--- begin Data for processing ---
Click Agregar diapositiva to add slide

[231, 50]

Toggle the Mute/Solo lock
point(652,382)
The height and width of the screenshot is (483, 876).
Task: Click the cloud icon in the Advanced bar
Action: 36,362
--- end Data for processing ---
_Objective_: Reproduce the records above line for line, without any alteration.

_Full response_:
Click Agregar diapositiva to add slide

[231, 50]

Toggle the Mute/Solo lock
point(652,382)
The height and width of the screenshot is (483, 876).
Task: Click the cloud icon in the Advanced bar
Action: 36,362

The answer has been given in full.